Sharenting fosters misleading content because parents often instruct their children to talk and react for the camera in ways that prioritize profit and engagement over authenticity. One mother told her Internet-famous twins to “say Oshkosh!” when asked about their favorite brand at an Oshkosh promotional event, though the twins later indicated they did not know what Oshkosh was. Followers on social media were influenced to support Oshkosh because of the twins’ uninformed endorsement, but the endorsement only occurred because Oshkosh incentivized their mother to do so.

Sharenting also implicates child labor concerns. A kidfluencer’s advertisements or sponsorships on social media could bring is so much money that running the account becomes a full-time job and income source for the parent. Content featuring the child becomes the key to the parent’s commercial success, increasing the risk of parents exploiting their children and harming their mental health.

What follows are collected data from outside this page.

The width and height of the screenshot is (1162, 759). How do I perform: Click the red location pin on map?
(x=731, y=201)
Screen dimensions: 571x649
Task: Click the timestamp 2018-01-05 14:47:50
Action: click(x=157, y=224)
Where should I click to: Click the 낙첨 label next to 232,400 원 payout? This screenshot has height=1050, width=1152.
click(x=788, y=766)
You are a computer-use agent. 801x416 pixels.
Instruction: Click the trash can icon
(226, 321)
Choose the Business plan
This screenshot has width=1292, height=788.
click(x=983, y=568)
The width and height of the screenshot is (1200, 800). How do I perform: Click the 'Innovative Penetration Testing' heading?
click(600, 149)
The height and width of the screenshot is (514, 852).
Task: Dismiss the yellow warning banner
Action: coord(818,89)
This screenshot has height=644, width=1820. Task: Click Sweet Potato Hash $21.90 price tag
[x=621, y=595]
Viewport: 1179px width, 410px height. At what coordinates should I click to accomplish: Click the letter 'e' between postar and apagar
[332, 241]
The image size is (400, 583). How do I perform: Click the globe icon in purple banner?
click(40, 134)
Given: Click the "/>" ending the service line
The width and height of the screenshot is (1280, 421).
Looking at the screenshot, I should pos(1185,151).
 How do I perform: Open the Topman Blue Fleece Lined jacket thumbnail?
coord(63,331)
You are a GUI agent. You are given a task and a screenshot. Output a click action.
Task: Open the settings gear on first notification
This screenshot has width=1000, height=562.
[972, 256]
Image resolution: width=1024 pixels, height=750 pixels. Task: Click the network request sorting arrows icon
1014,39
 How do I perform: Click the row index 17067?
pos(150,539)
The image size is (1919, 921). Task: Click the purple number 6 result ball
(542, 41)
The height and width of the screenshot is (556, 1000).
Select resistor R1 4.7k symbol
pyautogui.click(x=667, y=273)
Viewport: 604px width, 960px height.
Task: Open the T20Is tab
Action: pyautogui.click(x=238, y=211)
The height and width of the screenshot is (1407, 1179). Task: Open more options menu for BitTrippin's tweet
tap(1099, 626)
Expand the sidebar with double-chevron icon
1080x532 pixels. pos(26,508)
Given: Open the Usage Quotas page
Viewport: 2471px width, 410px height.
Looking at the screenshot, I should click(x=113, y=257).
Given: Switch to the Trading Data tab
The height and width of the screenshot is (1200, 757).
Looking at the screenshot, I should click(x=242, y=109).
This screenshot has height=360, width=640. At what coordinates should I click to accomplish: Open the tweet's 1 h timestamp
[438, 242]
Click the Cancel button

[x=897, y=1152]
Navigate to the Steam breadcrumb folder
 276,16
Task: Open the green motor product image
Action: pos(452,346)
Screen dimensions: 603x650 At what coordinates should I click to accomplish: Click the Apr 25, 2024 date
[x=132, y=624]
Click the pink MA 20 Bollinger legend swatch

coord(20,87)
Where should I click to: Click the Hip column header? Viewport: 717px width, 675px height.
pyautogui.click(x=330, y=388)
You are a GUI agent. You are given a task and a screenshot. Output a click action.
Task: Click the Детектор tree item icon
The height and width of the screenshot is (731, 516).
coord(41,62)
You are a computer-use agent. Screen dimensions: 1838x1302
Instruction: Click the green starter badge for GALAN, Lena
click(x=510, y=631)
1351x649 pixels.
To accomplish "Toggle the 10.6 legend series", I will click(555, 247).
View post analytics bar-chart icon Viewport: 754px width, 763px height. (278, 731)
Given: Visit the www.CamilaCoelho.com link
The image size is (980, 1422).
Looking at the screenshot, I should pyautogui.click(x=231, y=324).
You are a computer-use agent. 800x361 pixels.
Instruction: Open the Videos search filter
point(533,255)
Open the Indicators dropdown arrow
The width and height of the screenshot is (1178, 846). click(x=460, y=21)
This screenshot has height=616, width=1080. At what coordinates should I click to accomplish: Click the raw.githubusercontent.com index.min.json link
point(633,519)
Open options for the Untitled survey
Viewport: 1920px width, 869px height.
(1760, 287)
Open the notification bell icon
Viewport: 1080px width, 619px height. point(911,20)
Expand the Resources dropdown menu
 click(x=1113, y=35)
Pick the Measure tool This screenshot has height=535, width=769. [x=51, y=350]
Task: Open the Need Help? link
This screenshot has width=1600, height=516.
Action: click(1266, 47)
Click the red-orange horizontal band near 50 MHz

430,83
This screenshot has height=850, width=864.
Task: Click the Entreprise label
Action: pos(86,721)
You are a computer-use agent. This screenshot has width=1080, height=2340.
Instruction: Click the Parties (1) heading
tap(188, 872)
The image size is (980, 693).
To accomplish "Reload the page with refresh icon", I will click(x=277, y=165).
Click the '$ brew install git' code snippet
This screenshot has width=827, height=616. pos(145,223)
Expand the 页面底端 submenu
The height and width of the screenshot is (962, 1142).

An apt comparison might be child reality TV stars from shows like Toddlers and Tiaras or even Kendall and Kylie Jenner in their earliest years on Keeping up with the Kardashians. Children develop a different sense of self when they’re put in the public eye from a young age, lacking the agency to control their own image. Dissolving the boundary between portrayed character and personal self puts the child in a position to believe he or she is a commodity in the parents’ eyes, always expected to perform in a money-earning, content-worthy manner and creating pressure, stress, and negative mental health outcomes in the child.

Exploiting a child’s presence on social media for the parents’ financial gain is a difficult issue to address due to legal protection of parental rights. A parent’s right to control and shape their child’s life historically outweighs the child’s rights to privacy or autonomy. Thus, the law is unlikely to compel parents to stop sharenting and grant children autonomous control over their own digital footprints. Limitations also exist in regulating what is posted, rather than who is posting. Steinberg notes that a parent’s social media posts may be considered free speech protected by the First Amendment, and therefore, insulated from state regulation. However, states are permitted to regulate the monetization of a child on social media and mitigate damages of commercial sharenting by approaching the matter as a labor issue.

Fineman describes California’s Coogan Law, which ensures that a portion of money earned by child actors be put in a trust until the child turns eighteen. The intent is to protect children from exploitative employment, where earnings are spent by parents and not the child. It returns a degree of control to the child, diminishing the risk of the child believing he or she is a commodity in the parents’ eyes. Coogan’s Law has since been mimicked in other states like New York, New Mexico, Louisiana, and Illinois.

Illinois is the first state in the nation to pass legislation amending its Child Labor Law to include protections for child influencers on social media. The amended act defines vlogs, family, and online platforms, and mandates that profits from online content featuring a child’s name, image, or likeness must be directed to a trust fund account for the child. Children will have the right to sue their parents for failing to direct profits to the trust fund in violation of the amended Child Labor Law.

The amended Illinois act goes into effect on July 1, 2024, so it remains to be seen whether it successfully mitigates the harms to child influencers posed by commercial sharenting. In the meantime, the public health model could serve as a means of protecting the mental health of child influencers by disseminating education to parents and raising awareness of the privacy, health, and safety risks of sharenting.